PROBLEM TO WORK ON - Can you rewrite the lines between the one holding "What do you see at coordinates (321, 1148)" and the one holding "center [321, 1148].", inclusive, changing "screenshot" to "screen image" and keeping everything else the same? Leave the pictures out of your answer.

PROVIDED MATERIAL -
------------------------------

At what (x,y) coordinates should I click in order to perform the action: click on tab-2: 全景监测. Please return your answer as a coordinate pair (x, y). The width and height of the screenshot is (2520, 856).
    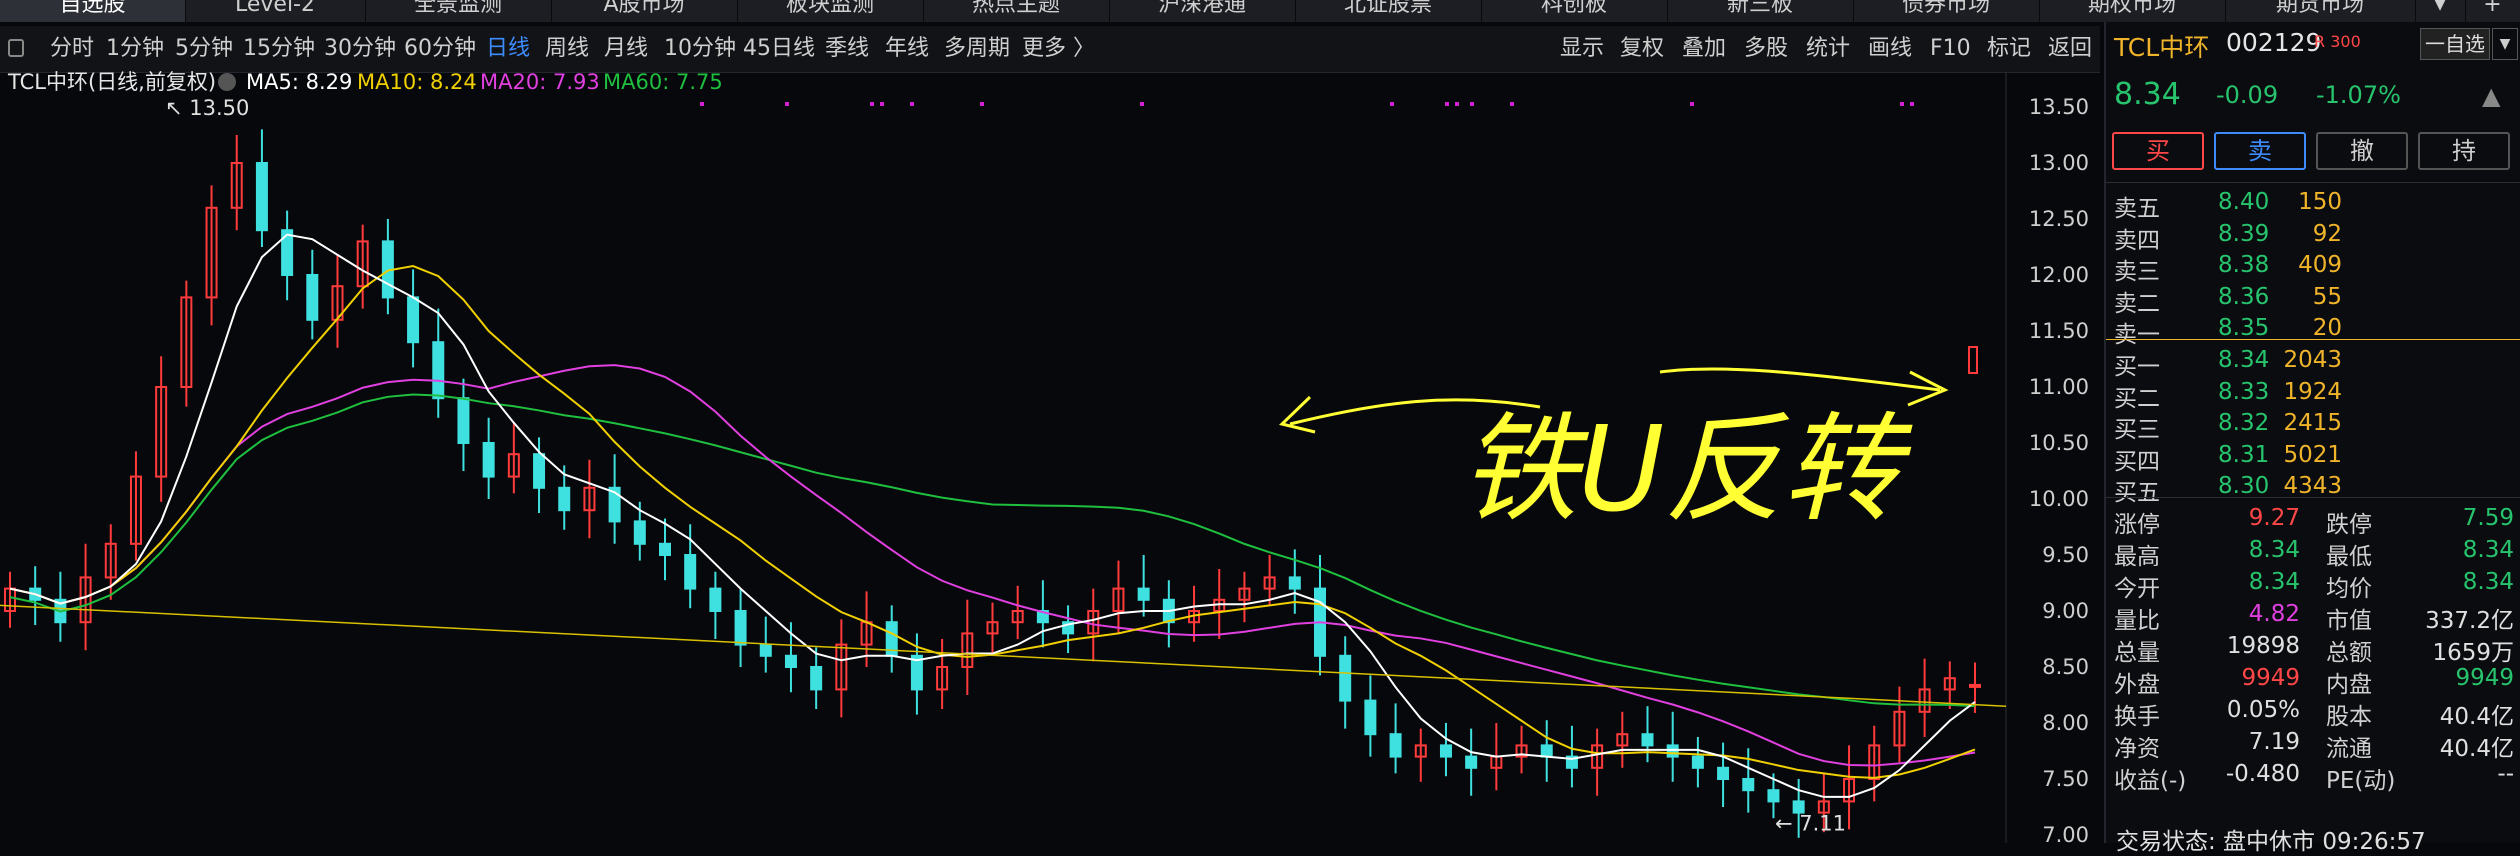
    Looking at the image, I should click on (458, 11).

------------------------------

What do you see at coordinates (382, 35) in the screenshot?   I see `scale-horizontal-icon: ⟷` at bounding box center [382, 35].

------------------------------

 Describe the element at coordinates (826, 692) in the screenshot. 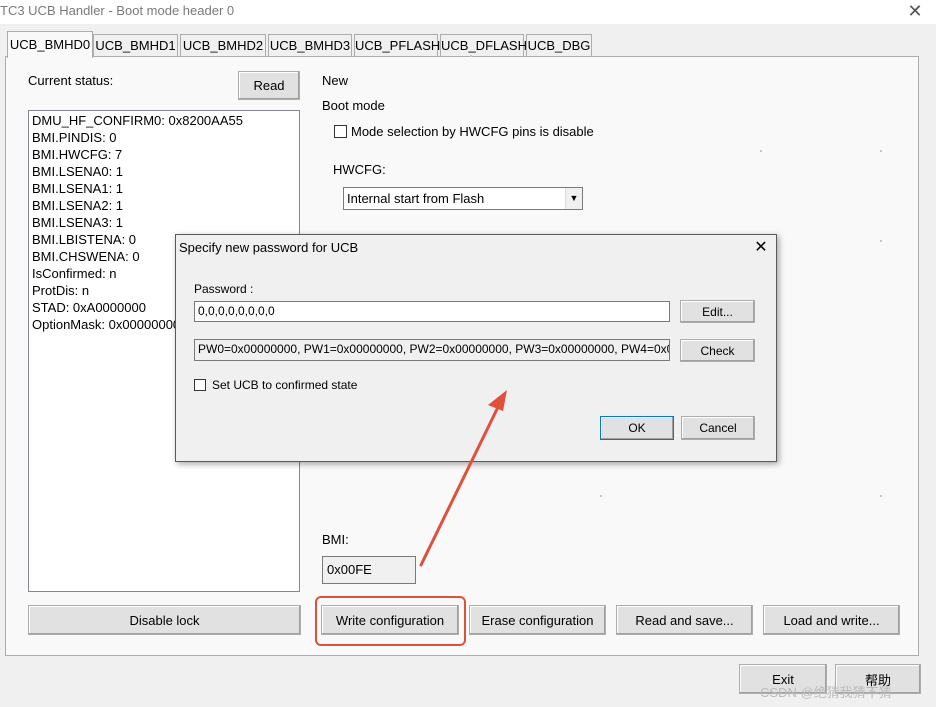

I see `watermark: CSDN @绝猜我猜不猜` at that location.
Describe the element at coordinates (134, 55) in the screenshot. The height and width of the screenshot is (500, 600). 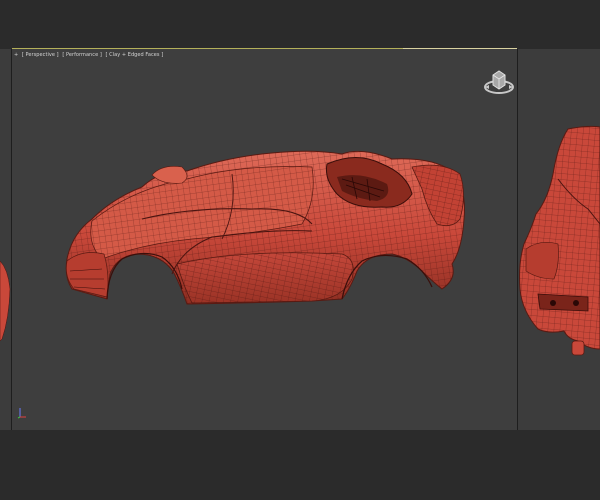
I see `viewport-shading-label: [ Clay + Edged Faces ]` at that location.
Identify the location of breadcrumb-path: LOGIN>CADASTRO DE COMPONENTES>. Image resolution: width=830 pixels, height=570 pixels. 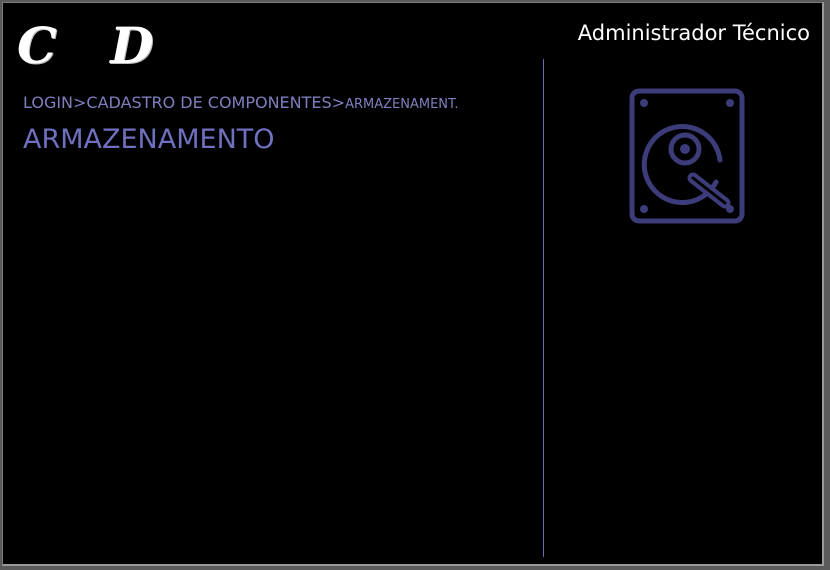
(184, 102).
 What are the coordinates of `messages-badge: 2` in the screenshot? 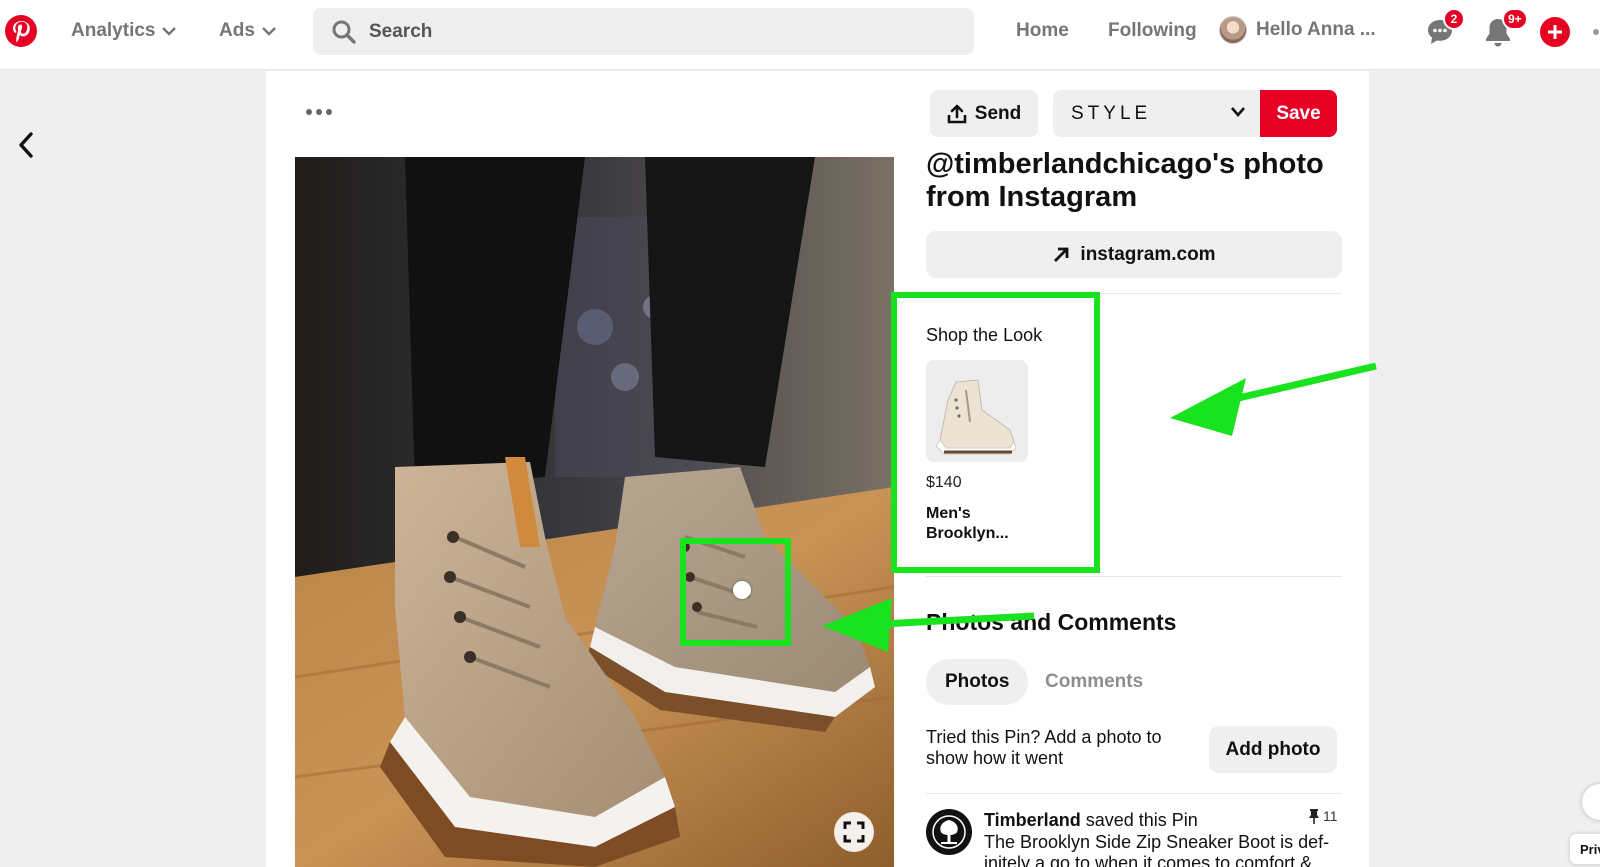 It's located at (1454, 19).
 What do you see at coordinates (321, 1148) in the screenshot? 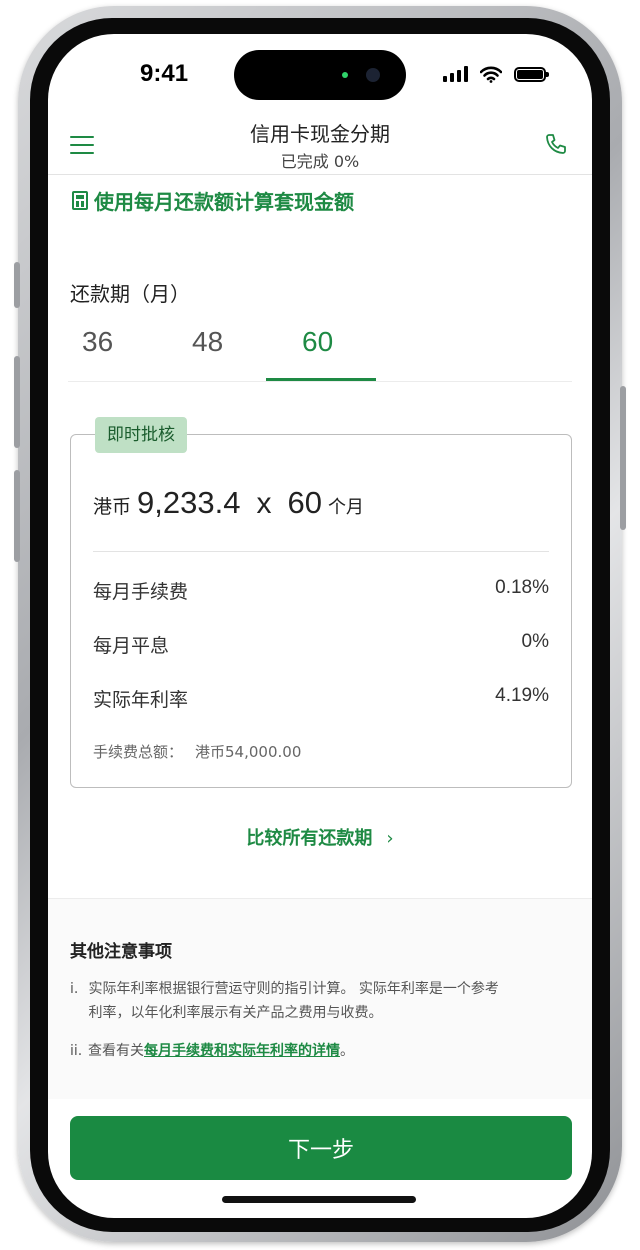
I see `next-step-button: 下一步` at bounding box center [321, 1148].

------------------------------

ANSWER SPACE -
 What do you see at coordinates (321, 1148) in the screen image? 
I see `next-step-button: 下一步` at bounding box center [321, 1148].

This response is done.